Entries for locating text and elements:

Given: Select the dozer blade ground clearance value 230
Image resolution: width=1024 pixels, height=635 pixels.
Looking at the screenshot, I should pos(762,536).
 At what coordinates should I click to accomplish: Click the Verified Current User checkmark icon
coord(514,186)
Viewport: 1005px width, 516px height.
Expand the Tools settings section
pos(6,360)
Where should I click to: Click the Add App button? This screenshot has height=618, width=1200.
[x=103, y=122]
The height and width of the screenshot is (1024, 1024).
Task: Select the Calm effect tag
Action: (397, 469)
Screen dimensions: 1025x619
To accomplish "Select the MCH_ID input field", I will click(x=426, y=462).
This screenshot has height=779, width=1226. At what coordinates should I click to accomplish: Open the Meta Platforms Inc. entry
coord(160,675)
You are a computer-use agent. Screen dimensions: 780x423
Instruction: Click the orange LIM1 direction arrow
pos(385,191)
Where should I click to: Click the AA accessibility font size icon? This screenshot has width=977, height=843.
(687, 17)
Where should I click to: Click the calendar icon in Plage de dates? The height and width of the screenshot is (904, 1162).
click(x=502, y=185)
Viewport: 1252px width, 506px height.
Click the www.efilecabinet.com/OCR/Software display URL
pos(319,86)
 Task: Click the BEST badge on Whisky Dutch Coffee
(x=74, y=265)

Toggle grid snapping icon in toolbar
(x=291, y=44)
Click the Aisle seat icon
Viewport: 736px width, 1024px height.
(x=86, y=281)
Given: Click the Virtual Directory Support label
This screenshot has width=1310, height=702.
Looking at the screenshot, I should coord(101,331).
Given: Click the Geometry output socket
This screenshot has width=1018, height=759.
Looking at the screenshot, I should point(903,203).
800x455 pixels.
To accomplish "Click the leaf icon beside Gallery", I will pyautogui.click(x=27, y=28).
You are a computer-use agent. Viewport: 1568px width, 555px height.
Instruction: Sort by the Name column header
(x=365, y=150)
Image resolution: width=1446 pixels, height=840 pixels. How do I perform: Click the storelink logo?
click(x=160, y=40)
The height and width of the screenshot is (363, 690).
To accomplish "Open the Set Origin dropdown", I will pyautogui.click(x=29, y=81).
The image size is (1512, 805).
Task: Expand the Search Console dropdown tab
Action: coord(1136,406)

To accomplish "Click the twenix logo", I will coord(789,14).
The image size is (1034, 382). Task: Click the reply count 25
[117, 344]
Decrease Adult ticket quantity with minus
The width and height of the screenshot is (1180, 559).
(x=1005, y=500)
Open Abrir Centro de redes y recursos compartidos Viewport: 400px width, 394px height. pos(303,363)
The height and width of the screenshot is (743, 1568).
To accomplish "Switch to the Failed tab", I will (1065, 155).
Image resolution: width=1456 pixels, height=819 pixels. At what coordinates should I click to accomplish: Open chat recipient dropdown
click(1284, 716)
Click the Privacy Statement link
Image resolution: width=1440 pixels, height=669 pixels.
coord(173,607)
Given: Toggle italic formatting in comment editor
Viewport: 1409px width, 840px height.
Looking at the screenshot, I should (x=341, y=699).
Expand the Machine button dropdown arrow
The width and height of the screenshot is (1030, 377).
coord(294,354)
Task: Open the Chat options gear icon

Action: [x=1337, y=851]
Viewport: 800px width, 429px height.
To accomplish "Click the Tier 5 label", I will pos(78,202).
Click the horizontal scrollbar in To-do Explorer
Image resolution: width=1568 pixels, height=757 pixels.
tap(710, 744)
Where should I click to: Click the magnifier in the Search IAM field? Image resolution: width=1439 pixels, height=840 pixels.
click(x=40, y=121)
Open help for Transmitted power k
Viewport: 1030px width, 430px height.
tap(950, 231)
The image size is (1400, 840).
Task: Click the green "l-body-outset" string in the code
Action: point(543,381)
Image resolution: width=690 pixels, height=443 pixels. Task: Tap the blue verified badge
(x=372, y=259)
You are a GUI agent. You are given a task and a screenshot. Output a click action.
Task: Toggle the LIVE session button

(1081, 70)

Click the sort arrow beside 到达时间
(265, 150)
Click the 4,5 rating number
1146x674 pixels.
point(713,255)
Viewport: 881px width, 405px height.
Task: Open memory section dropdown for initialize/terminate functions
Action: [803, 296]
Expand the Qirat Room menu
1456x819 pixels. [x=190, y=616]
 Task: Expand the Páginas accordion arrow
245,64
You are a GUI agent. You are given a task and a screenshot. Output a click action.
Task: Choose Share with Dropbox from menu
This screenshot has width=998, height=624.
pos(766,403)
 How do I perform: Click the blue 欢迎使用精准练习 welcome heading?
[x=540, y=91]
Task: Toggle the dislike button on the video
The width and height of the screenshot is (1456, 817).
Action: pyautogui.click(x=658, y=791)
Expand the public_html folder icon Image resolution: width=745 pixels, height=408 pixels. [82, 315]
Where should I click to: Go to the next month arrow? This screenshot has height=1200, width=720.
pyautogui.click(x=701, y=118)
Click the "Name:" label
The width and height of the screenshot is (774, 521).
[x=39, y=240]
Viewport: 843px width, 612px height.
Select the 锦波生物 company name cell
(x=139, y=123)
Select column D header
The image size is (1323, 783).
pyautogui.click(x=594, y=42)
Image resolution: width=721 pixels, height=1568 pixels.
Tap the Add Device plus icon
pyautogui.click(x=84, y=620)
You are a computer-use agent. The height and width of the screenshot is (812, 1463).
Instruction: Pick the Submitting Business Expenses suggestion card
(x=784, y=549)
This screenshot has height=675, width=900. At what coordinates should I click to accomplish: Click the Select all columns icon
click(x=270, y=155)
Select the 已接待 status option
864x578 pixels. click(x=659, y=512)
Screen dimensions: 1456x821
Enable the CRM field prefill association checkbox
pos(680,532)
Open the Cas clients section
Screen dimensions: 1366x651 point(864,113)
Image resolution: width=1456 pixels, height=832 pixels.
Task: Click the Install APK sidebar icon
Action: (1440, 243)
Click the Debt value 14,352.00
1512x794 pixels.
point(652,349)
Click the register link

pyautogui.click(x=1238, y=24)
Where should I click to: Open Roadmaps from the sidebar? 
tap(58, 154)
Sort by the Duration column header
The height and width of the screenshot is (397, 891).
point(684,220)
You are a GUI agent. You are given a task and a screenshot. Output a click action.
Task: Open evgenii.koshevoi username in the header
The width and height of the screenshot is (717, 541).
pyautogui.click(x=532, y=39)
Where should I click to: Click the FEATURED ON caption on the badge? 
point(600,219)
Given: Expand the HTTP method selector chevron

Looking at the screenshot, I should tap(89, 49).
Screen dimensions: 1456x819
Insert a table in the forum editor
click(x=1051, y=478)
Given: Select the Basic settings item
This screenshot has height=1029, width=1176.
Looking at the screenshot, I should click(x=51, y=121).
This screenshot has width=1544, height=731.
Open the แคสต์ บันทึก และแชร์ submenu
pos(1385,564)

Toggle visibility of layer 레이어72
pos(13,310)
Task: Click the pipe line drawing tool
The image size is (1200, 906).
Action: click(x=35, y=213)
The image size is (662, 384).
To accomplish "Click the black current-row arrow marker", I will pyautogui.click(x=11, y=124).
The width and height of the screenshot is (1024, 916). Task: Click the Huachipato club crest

§ What this task involves
Lay out the records above as a Markdown table with the columns Row and Line, giving each line its own numbered row and leaving out blank lines.

§ Response
| Row | Line |
|---|---|
| 1 | Given: Select the dozer blade ground clearance value 230 |
| 2 | Image resolution: width=1024 pixels, height=635 pixels. |
| 3 | Looking at the screenshot, I should pos(762,536). |
| 4 |  At what coordinates should I click to accomplish: Click the Verified Current User checkmark icon |
| 5 | coord(514,186) |
| 6 | Viewport: 1005px width, 516px height. |
| 7 | Expand the Tools settings section |
| 8 | pos(6,360) |
| 9 | Where should I click to: Click the Add App button? This screenshot has height=618, width=1200. |
| 10 | [x=103, y=122] |
| 11 | The height and width of the screenshot is (1024, 1024). |
| 12 | Task: Select the Calm effect tag |
| 13 | Action: (397, 469) |
| 14 | Screen dimensions: 1025x619 |
| 15 | To accomplish "Select the MCH_ID input field", I will click(x=426, y=462). |
| 16 | This screenshot has height=779, width=1226. At what coordinates should I click to accomplish: Open the Meta Platforms Inc. entry |
| 17 | coord(160,675) |
| 18 | You are a computer-use agent. Screen dimensions: 780x423 |
| 19 | Instruction: Click the orange LIM1 direction arrow |
| 20 | pos(385,191) |
| 21 | Where should I click to: Click the AA accessibility font size icon? This screenshot has width=977, height=843. |
| 22 | (687, 17) |
| 23 | Where should I click to: Click the calendar icon in Plage de dates? The height and width of the screenshot is (904, 1162). |
| 24 | click(x=502, y=185) |
| 25 | Viewport: 1252px width, 506px height. |
| 26 | Click the www.efilecabinet.com/OCR/Software display URL |
| 27 | pos(319,86) |
| 28 |  Task: Click the BEST badge on Whisky Dutch Coffee |
| 29 | (x=74, y=265) |
| 30 | Toggle grid snapping icon in toolbar |
| 31 | (x=291, y=44) |
| 32 | Click the Aisle seat icon |
| 33 | Viewport: 736px width, 1024px height. |
| 34 | (x=86, y=281) |
| 35 | Given: Click the Virtual Directory Support label |
| 36 | This screenshot has width=1310, height=702. |
| 37 | Looking at the screenshot, I should coord(101,331). |
| 38 | Given: Click the Geometry output socket |
| 39 | This screenshot has width=1018, height=759. |
| 40 | Looking at the screenshot, I should point(903,203). |
| 41 | 800x455 pixels. |
| 42 | To accomplish "Click the leaf icon beside Gallery", I will pyautogui.click(x=27, y=28). |
| 43 | You are a computer-use agent. Viewport: 1568px width, 555px height. |
| 44 | Instruction: Sort by the Name column header |
| 45 | (x=365, y=150) |
| 46 | Image resolution: width=1446 pixels, height=840 pixels. How do I perform: Click the storelink logo? |
| 47 | click(x=160, y=40) |
| 48 | The height and width of the screenshot is (363, 690). |
| 49 | To accomplish "Open the Set Origin dropdown", I will pyautogui.click(x=29, y=81). |
| 50 | The image size is (1512, 805). |
| 51 | Task: Expand the Search Console dropdown tab |
| 52 | Action: coord(1136,406) |
| 53 | To accomplish "Click the twenix logo", I will coord(789,14). |
| 54 | The image size is (1034, 382). Task: Click the reply count 25 |
| 55 | [117, 344] |
| 56 | Decrease Adult ticket quantity with minus |
| 57 | The width and height of the screenshot is (1180, 559). |
| 58 | (x=1005, y=500) |
| 59 | Open Abrir Centro de redes y recursos compartidos Viewport: 400px width, 394px height. pos(303,363) |
| 60 | The height and width of the screenshot is (743, 1568). |
| 61 | To accomplish "Switch to the Failed tab", I will (1065, 155). |
| 62 | Image resolution: width=1456 pixels, height=819 pixels. At what coordinates should I click to accomplish: Open chat recipient dropdown |
| 63 | click(1284, 716) |
| 64 | Click the Privacy Statement link |
| 65 | Image resolution: width=1440 pixels, height=669 pixels. |
| 66 | coord(173,607) |
| 67 | Given: Toggle italic formatting in comment editor |
| 68 | Viewport: 1409px width, 840px height. |
| 69 | Looking at the screenshot, I should (x=341, y=699). |
| 70 | Expand the Machine button dropdown arrow |
| 71 | The width and height of the screenshot is (1030, 377). |
| 72 | coord(294,354) |
| 73 | Task: Open the Chat options gear icon |
| 74 | Action: [x=1337, y=851] |
| 75 | Viewport: 800px width, 429px height. |
| 76 | To accomplish "Click the Tier 5 label", I will pos(78,202). |
| 77 | Click the horizontal scrollbar in To-do Explorer |
| 78 | Image resolution: width=1568 pixels, height=757 pixels. |
| 79 | tap(710, 744) |
| 80 | Where should I click to: Click the magnifier in the Search IAM field? Image resolution: width=1439 pixels, height=840 pixels. |
| 81 | click(x=40, y=121) |
| 82 | Open help for Transmitted power k |
| 83 | Viewport: 1030px width, 430px height. |
| 84 | tap(950, 231) |
| 85 | The image size is (1400, 840). |
| 86 | Task: Click the green "l-body-outset" string in the code |
| 87 | Action: point(543,381) |
| 88 | Image resolution: width=690 pixels, height=443 pixels. Task: Tap the blue verified badge |
| 89 | (x=372, y=259) |
| 90 | You are a GUI agent. You are given a task and a screenshot. Output a click action. |
| 91 | Task: Toggle the LIVE session button |
| 92 | (1081, 70) |
| 93 | Click the sort arrow beside 到达时间 |
| 94 | (265, 150) |
| 95 | Click the 4,5 rating number |
| 96 | 1146x674 pixels. |
| 97 | point(713,255) |
| 98 | Viewport: 881px width, 405px height. |
| 99 | Task: Open memory section dropdown for initialize/terminate functions |
| 100 | Action: [803, 296] |
| 101 | Expand the Qirat Room menu |
| 102 | 1456x819 pixels. [x=190, y=616] |
| 103 |  Task: Expand the Páginas accordion arrow |
| 104 | 245,64 |
| 105 | You are a GUI agent. You are given a task and a screenshot. Output a click action. |
| 106 | Task: Choose Share with Dropbox from menu |
| 107 | This screenshot has width=998, height=624. |
| 108 | pos(766,403) |
| 109 |  How do I perform: Click the blue 欢迎使用精准练习 welcome heading? |
| 110 | [x=540, y=91] |
| 111 | Task: Toggle the dislike button on the video |
| 112 | The width and height of the screenshot is (1456, 817). |
| 113 | Action: pyautogui.click(x=658, y=791) |
| 114 | Expand the public_html folder icon Image resolution: width=745 pixels, height=408 pixels. [82, 315] |
| 115 | Where should I click to: Go to the next month arrow? This screenshot has height=1200, width=720. |
| 116 | pyautogui.click(x=701, y=118) |
| 117 | Click the "Name:" label |
| 118 | The width and height of the screenshot is (774, 521). |
| 119 | [x=39, y=240] |
| 120 | Viewport: 843px width, 612px height. |
| 121 | Select the 锦波生物 company name cell |
| 122 | (x=139, y=123) |
| 123 | Select column D header |
| 124 | The image size is (1323, 783). |
| 125 | pyautogui.click(x=594, y=42) |
| 126 | Image resolution: width=721 pixels, height=1568 pixels. |
| 127 | Tap the Add Device plus icon |
| 128 | pyautogui.click(x=84, y=620) |
| 129 | You are a computer-use agent. The height and width of the screenshot is (812, 1463). |
| 130 | Instruction: Pick the Submitting Business Expenses suggestion card |
| 131 | (x=784, y=549) |
| 132 | This screenshot has height=675, width=900. At what coordinates should I click to accomplish: Click the Select all columns icon |
| 133 | click(x=270, y=155) |
| 134 | Select the 已接待 status option |
| 135 | 864x578 pixels. click(x=659, y=512) |
| 136 | Screen dimensions: 1456x821 |
| 137 | Enable the CRM field prefill association checkbox |
| 138 | pos(680,532) |
| 139 | Open the Cas clients section |
| 140 | Screen dimensions: 1366x651 point(864,113) |
| 141 | Image resolution: width=1456 pixels, height=832 pixels. |
| 142 | Task: Click the Install APK sidebar icon |
| 143 | Action: (1440, 243) |
| 144 | Click the Debt value 14,352.00 |
| 145 | 1512x794 pixels. |
| 146 | point(652,349) |
| 147 | Click the register link |
| 148 | pyautogui.click(x=1238, y=24) |
| 149 | Where should I click to: Open Roadmaps from the sidebar?  |
| 150 | tap(58, 154) |
| 151 | Sort by the Duration column header |
| 152 | The height and width of the screenshot is (397, 891). |
| 153 | point(684,220) |
| 154 | You are a GUI agent. You are given a task and a screenshot. Output a click action. |
| 155 | Task: Open evgenii.koshevoi username in the header |
| 156 | The width and height of the screenshot is (717, 541). |
| 157 | pyautogui.click(x=532, y=39) |
| 158 | Where should I click to: Click the FEATURED ON caption on the badge?  |
| 159 | point(600,219) |
| 160 | Given: Expand the HTTP method selector chevron |
| 161 | Looking at the screenshot, I should tap(89, 49). |
| 162 | Screen dimensions: 1456x819 |
| 163 | Insert a table in the forum editor |
| 164 | click(x=1051, y=478) |
| 165 | Given: Select the Basic settings item |
| 166 | This screenshot has height=1029, width=1176. |
| 167 | Looking at the screenshot, I should click(x=51, y=121). |
| 168 | This screenshot has width=1544, height=731. |
| 169 | Open the แคสต์ บันทึก และแชร์ submenu |
| 170 | pos(1385,564) |
| 171 | Toggle visibility of layer 레이어72 |
| 172 | pos(13,310) |
| 173 | Task: Click the pipe line drawing tool |
| 174 | The image size is (1200, 906). |
| 175 | Action: click(x=35, y=213) |
| 176 | The image size is (662, 384). |
| 177 | To accomplish "Click the black current-row arrow marker", I will pyautogui.click(x=11, y=124). |
| 178 | The width and height of the screenshot is (1024, 916). Task: Click the Huachipato club crest |